- Travail demandé
Poursuivez l'extrait consacré à la protection des colons de Mars contre les radiations, en reprenant juste après sa dernière phrase.

- Extrait du document
* * *

En revanche, les astronautes et colons éventuels faisant route pour la planète rouge seraient directement exposés à ces radiations. Et une fois arrivés sur Mars, l’absence de champ magnétique, couplée à la faible atmosphère, leur offrirait une protection bien inférieure à celle dont nous bénéficions sur terre.
De nombreux projets sont à l’étude pour contourner cette difficulté. La Nasa envisage notamment l’usage d’un matériau composé de nanotubes de nitrure de bore et d’hydrogène. Utilisé pour l’alliage du vaisseau, il permettrait de protéger l’équipage durant le trajet. Le matériel peut également être utilisé dans la confection des combinaisons spatiales, protégeant les colons lors de leurs déplacements à la surface de Mars. Construire des structures susceptibles de protéger leurs habitants des radiations est également une nécessité. L’une des options consisterait à vivre sous la surface, soit en creusant directement des excavations, soit en utilisant les cavités déjà présentes sur Mars, perspective qui n’est toutefois ni très réjouissante, ni très pratique, dans la mesure où toute construction nouvelle nécessiterait d’importants travaux d’excavation préalables.

* * *

- Données fournies
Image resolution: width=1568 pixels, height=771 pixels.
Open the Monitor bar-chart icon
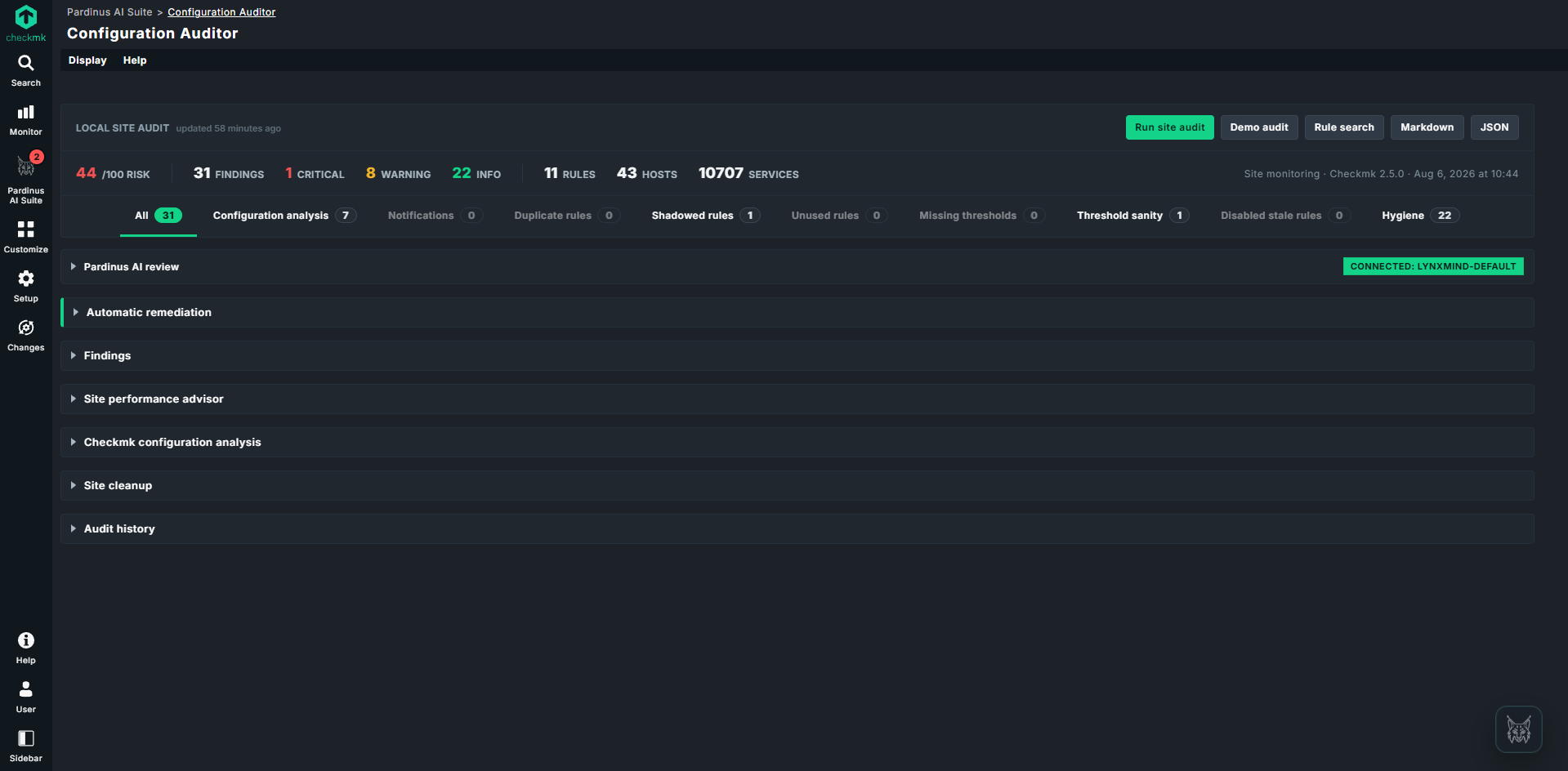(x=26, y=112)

* * *

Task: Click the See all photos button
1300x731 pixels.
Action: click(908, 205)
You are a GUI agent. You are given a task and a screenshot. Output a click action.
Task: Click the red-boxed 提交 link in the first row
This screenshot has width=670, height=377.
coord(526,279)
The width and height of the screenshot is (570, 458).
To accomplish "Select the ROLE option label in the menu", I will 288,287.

* * *

- Résultat ci-après
C’est pourquoi un autre projet de la Nasa suggère de construire des igloos géants. La glace possède le double avantage d’être présente en abondance sous la surface de Mars et de protéger efficacement contre les rayons cosmiques. Une autre idée serait d’utiliser des champs de force autour des habitations, afin de reproduire le champ magnétique de la Terre en miniature…
Construire des igloos géants sur Mars ?
Enfin, la solution pourrait également résider dans l’alimentation : une étude récemment menée sur des souris de laboratoire a ainsi montré qu’introduire des prunes dans leur régime permettait de protéger leur organisme contre les radiations. Si de nombreuses pistes de réflexion sont ouvertes, aucune méthode ne permet pour l’heure de protéger avec certitude les futurs colons contre les radiations. La Nasa préfère donc s’en tenir, dans un premier temps, à une expédition scientifique susceptible d’accroître notre connaissance de la planète rouge et trouver, peut-être, de nouvelles solutions aux difficultés qui font pour l’heure obstacle à la colonisation.